Dopo una decina di minuti cambiò posizione e si distese sul pavimento, ma neanche così era comoda, così dopo altri dieci minuti strisciò silenziosamente vicino alle gambe dell'uomo finendo praticamente in ginocchio davanti a lui.

"Law?" lo chiamò sottovoce.

Lui si era accorto dei mille spostamenti che aveva fatto e si stava irritando.
Sospirò. 

"Che c'è?" 

"Posso provare il tuo cappello?"

L'uomo piegò il viso verso il basso e la guardò malissimo. 

"No."

Raissa sbuffò e si avvicinò ancora di più a lui appoggiando la mano sulla sua caviglia.
Per un attimo la testa di Law fu attraversata da sconcezze. Ma averla lì, quasi in ginocchio davanti a lui, gli aveva mandato un momento il cervello in tilt, ma fu solo un momento, poi si riprese e tornò con la sua espressione dura.

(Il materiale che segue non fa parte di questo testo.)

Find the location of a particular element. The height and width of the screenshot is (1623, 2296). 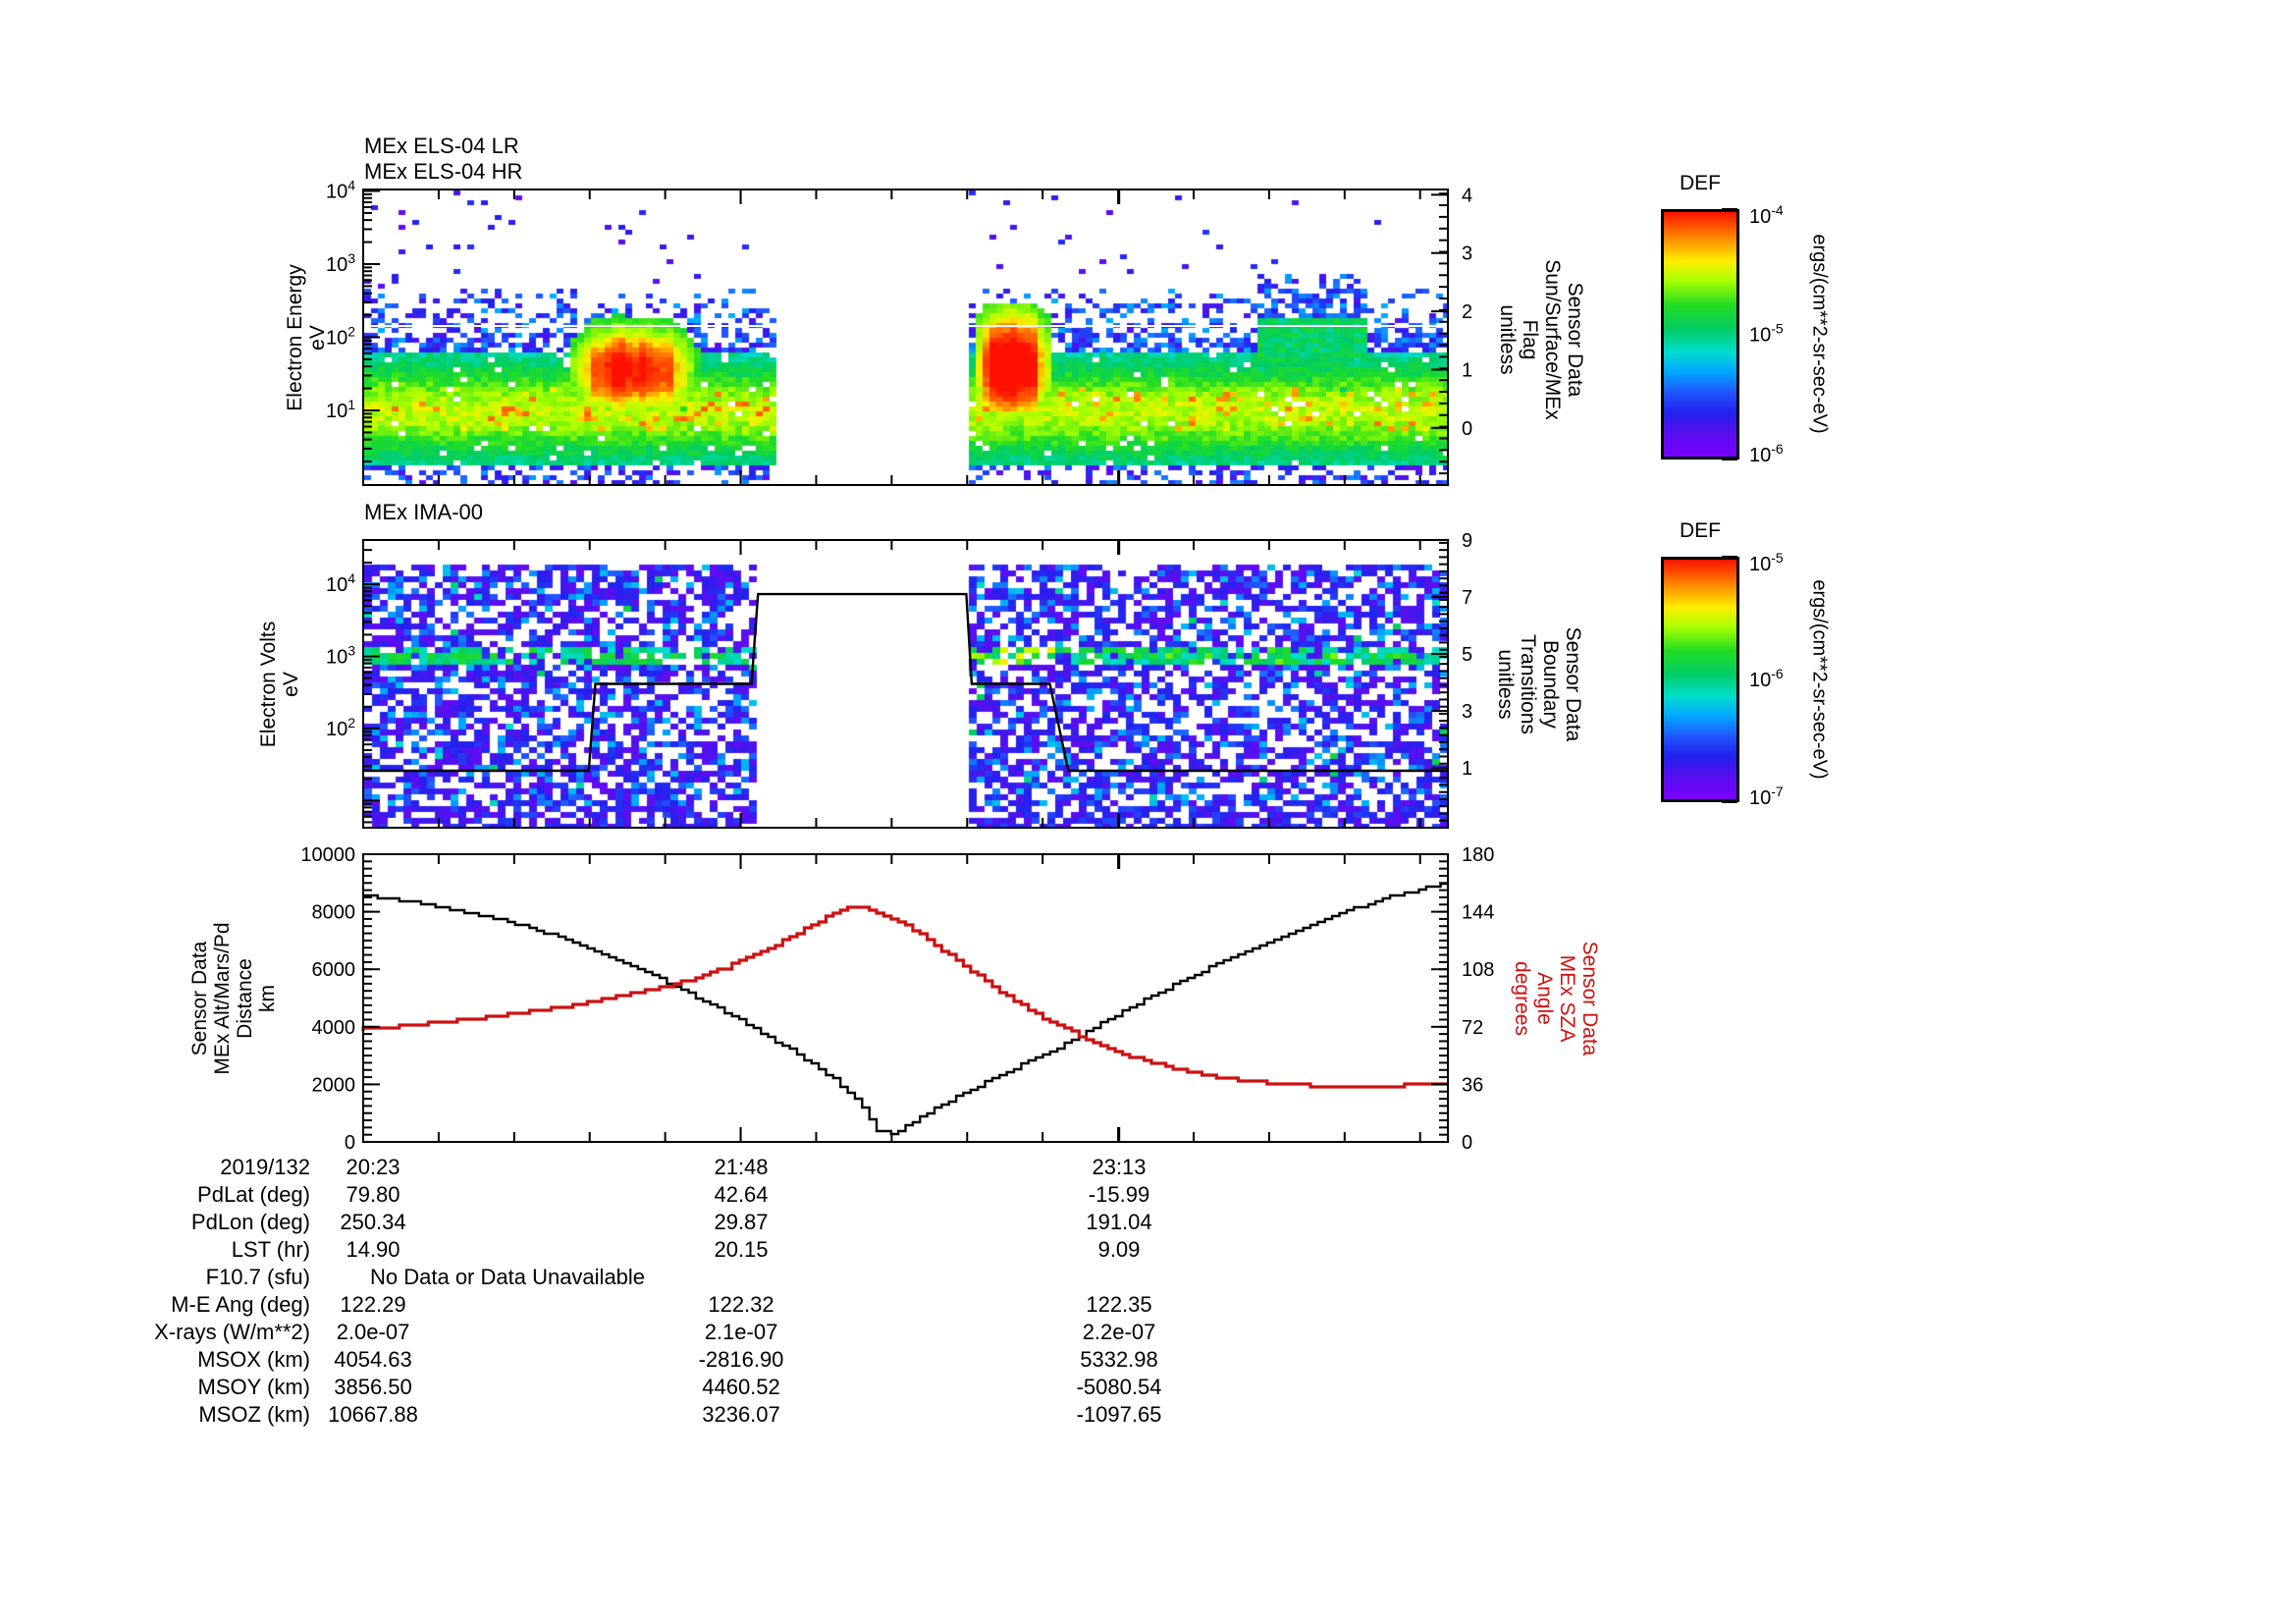

table-cell-col1: 14.90 is located at coordinates (373, 1250).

"Perché non me lo dai?" insistette.

"Perché è mio."

Raissa sbuffò ancora e poi tornò silenziosa.
Law la guardò sospettoso. Sapeva che sarebbe durato poco quel silenzio.
Si riconcentrò sui libri, e proprio come aveva previsto, altri dieci minuti dopo Raissa aprì di nuovo bocca.

"Law conosci la leggenda del filo rosso del destino?" 

Non si aspettava certo una domanda del genere.
Ancora una volta rispose accontentandola.